According to an idiot. Alright.
>Please continue to wonder why your settings feel
Yadda yadda yadda.
>Fantasy is fantasy.
Wow, and a rose is a rose, eh?
>Everything is magic;
No. Magic is magic. The rest isn't.

>Fair enough but, you see, it doesn't even try to model Conan or Conan-equivalents with any degree of accuracy. Thus OP's issues with D&D.

D&D approximates Conan at lower levels, and then approximates more legendary stuff at higher.

So, OP's issue is that he's retarded. Thanks for clearing that up.

>Unlike you, I've learned to ignore unimportant qualifiers.
Yeah but you haven't learned to distinguish important from unimportant. Why? Because you're a fucking moron. CoC hasn't changed much in decades because the player base doesn't have much to complain about it.
Unlike D&D with it's messy AD&D 2E design (although to be fair it was still relatively early in the history of RPGs, so that can be forgiven), its horribly balanced rules in 3E, its full-on gamist retardation in 4E and its blandness in 5E. No game without that brand and that legacy could have afforded to much misdesign in its lifetime.

>turned around and used against you.
Sure, pal, it's not like you're an idiot who makes shit up and then declares himself the winner of the argument because
>Lol, who's gonna stop me?
Enjoy your victory lap, moron.

>Legendary stuff
Oh, I remember that legend about the wizard with 82 hit points not counting constitution modifiers that got stabbed 32 times and survived to tell the tale.

So overall it's a shitty approximation then, got it. That's what OP was expressing disagreement with, fuckface.

The rules in most RPGs are designed to accomodate most players. Its up to the DM to beef up the monsters or their rolls to make the players feel challenged.

Some players like to play the character that can face impossible odds without flinching. Other players like to feel like real risk is on the line. Talk with your DM about your favorite moments at the table, it helps them give a better game experience to you all.

This is one reason why the "your party faces shadow versions of themselves" trope is a thing. It gives the party a chance to see just how OP they are in comparison to the rest of the gameworld.

Notice how you typed a lot of words, but still haven't managed to refute the very simple truth that D&D is consistently rated higher and has dramatically greater popularity, so that if you want to talk about well designed games by using those as metrics to establish the subjective quality of the games, D&D is superior.
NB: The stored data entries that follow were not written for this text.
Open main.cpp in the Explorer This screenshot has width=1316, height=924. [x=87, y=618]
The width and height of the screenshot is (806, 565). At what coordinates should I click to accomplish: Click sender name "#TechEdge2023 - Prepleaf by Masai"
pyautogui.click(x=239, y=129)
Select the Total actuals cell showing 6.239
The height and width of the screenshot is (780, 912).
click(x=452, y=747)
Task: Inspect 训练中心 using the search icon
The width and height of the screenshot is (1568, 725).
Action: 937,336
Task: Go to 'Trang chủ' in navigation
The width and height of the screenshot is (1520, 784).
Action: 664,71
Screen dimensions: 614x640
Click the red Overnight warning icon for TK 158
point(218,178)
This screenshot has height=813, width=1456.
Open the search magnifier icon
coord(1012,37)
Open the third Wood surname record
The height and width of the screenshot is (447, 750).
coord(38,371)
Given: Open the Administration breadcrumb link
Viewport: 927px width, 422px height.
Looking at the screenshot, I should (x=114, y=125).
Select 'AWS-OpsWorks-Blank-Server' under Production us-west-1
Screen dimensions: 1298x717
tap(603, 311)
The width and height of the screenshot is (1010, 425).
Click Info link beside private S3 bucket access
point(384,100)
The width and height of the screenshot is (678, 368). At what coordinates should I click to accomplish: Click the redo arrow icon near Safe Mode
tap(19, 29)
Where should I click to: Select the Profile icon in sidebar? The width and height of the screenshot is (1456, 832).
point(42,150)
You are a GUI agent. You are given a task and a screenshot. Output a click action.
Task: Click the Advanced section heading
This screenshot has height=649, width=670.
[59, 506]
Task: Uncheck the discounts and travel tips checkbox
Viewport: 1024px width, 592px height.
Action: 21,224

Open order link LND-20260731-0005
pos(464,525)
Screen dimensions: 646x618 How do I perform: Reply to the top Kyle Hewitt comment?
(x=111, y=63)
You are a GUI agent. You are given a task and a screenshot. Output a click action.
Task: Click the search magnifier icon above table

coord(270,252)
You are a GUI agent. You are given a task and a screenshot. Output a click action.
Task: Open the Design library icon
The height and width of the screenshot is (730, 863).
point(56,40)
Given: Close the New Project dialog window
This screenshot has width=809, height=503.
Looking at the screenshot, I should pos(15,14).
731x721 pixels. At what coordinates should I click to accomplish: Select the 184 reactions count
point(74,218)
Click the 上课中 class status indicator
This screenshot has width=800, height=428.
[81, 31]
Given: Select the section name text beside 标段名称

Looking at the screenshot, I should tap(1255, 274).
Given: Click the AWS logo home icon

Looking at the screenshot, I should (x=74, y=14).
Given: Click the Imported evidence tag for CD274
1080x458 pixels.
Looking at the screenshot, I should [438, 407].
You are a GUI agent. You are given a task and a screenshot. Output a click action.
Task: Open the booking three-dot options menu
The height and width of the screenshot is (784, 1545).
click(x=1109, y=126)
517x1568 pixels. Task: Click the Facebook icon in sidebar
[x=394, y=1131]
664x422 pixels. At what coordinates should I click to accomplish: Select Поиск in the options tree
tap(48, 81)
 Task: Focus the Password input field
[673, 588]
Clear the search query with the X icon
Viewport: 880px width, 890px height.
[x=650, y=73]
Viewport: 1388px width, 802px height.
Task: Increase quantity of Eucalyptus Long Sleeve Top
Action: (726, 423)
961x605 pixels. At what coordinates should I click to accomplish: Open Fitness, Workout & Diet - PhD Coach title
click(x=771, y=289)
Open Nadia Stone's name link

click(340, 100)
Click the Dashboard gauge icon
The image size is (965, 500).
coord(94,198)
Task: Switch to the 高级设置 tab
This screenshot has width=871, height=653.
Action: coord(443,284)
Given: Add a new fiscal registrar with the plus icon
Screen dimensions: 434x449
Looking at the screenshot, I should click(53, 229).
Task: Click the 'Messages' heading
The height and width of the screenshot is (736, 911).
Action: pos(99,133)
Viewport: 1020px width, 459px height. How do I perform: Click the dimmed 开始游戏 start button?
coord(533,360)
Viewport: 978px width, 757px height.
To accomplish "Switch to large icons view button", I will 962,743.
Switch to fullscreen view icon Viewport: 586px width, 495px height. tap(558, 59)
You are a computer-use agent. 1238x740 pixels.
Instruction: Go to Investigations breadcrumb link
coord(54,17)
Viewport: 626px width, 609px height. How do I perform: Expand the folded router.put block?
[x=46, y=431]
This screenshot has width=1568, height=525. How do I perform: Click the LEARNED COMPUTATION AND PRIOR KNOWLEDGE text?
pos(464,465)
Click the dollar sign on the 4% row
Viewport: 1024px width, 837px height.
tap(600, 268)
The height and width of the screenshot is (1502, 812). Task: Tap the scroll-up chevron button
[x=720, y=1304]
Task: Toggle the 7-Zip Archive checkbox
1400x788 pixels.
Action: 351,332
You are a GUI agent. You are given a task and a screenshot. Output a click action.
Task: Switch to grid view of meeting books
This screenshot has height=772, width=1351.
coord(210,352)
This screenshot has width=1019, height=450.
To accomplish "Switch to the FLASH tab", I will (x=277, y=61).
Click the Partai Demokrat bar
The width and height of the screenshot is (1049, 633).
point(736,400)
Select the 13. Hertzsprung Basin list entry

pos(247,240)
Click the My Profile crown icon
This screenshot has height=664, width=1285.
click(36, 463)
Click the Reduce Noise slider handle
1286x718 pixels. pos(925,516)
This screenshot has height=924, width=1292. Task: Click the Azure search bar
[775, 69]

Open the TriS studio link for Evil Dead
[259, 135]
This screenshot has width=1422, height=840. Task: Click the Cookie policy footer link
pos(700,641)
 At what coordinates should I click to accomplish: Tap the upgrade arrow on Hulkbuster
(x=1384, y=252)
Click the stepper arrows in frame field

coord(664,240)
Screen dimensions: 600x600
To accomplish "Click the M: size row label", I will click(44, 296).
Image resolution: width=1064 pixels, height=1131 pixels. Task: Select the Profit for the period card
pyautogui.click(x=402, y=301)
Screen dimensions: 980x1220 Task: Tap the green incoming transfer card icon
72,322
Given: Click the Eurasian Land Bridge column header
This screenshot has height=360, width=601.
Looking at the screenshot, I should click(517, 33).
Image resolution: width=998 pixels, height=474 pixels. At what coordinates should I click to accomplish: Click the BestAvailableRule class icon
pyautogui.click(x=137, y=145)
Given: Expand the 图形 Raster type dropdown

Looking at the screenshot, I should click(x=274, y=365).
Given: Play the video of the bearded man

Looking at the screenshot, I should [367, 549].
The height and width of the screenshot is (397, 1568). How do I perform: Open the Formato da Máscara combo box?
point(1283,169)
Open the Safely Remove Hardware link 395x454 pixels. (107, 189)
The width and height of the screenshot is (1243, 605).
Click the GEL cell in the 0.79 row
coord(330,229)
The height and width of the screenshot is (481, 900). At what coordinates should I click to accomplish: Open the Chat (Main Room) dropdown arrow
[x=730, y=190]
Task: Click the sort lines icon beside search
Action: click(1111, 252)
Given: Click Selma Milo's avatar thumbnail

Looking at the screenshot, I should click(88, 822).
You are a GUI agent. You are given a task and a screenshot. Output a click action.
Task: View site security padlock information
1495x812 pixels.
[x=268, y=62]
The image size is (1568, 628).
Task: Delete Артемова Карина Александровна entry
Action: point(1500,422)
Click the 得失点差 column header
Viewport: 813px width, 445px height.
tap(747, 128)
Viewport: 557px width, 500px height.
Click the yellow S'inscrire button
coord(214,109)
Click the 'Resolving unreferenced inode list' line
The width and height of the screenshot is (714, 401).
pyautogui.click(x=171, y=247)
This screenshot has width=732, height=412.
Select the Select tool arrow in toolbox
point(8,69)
Vastly superior.

Or, you can rescind your idea that ratings and popularity matter, and have to accept the opinion that CoC is poorly designed to be as legitimate as your own.

It's really pretty simple and straight-forward, and the sad thing is, no matter how many qualifiers and diversions you try to present, you can't avoid this little conundrum you've landed yourself in.

>Enjoy your victory lap

Thanks.

>I don't understand HP

That's nice. Thanks for making that all to clear to everyone.

Oh, OP, you're so bitter about being shown to be a retard so succinctly.